Aim of the exercise: Reproduce the listing with every occurrence of "screenshot" changed to "screen capture" and nothing else altered. Omit the pictures.

Source material:

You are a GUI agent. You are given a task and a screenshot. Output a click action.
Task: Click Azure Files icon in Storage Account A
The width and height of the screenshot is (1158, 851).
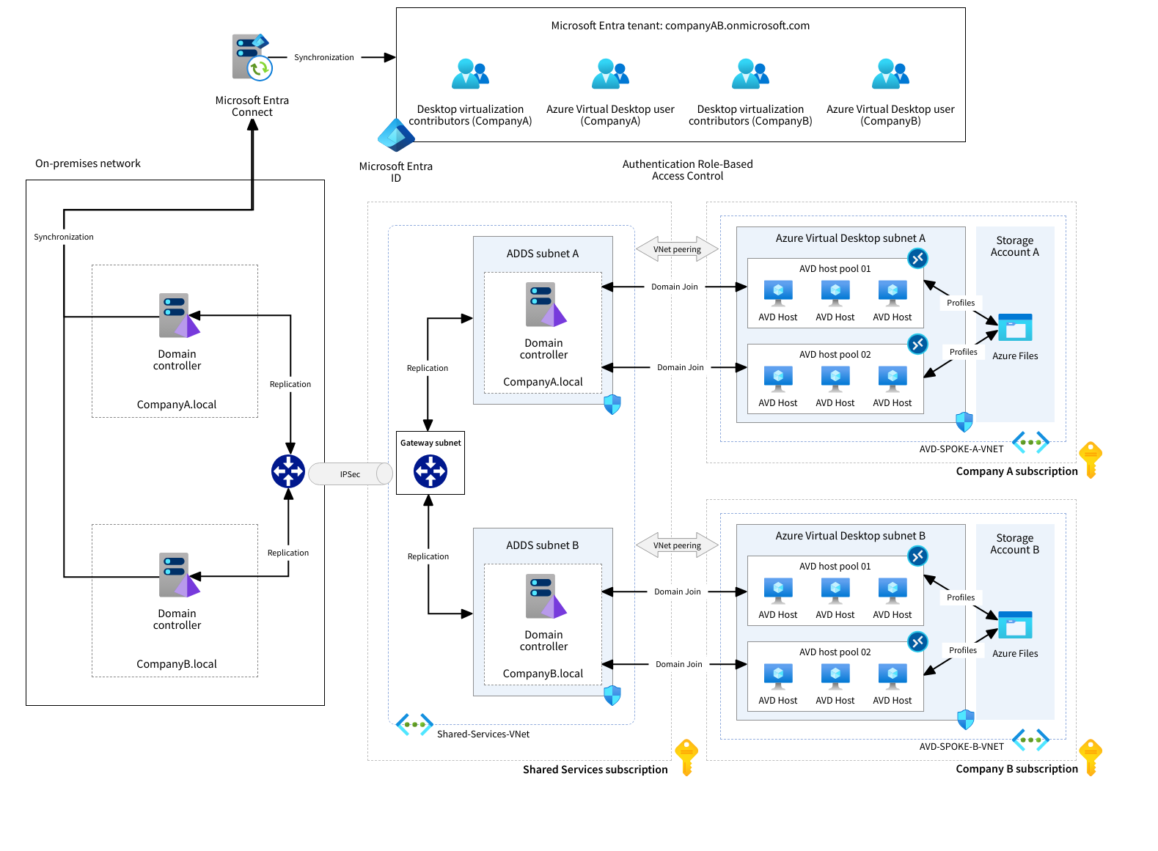click(x=1015, y=328)
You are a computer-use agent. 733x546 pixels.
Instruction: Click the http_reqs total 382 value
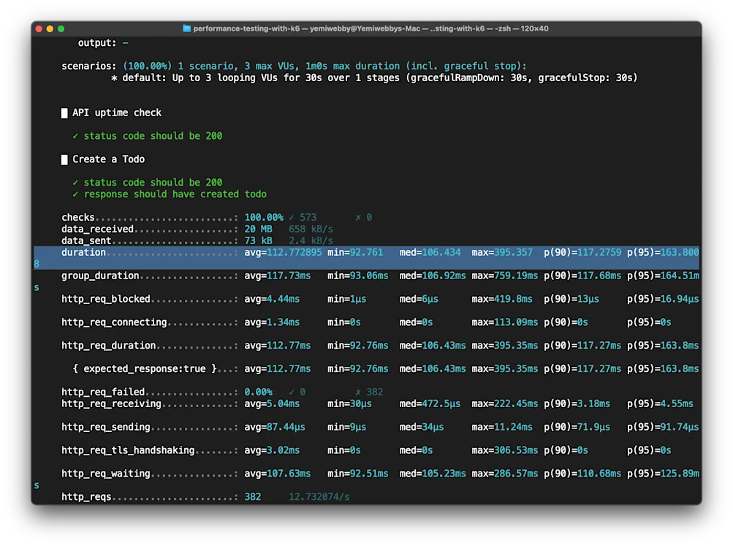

Result for this exercise:
You are a GUI agent. You are given a task and a screen capture. Output a click action.
Task: Click Azure Files icon in Storage Account A
The width and height of the screen capture is (1158, 851).
click(x=1015, y=328)
You are a computer-use agent. 733x546 pixels.
Instruction: Click the http_reqs total 382 value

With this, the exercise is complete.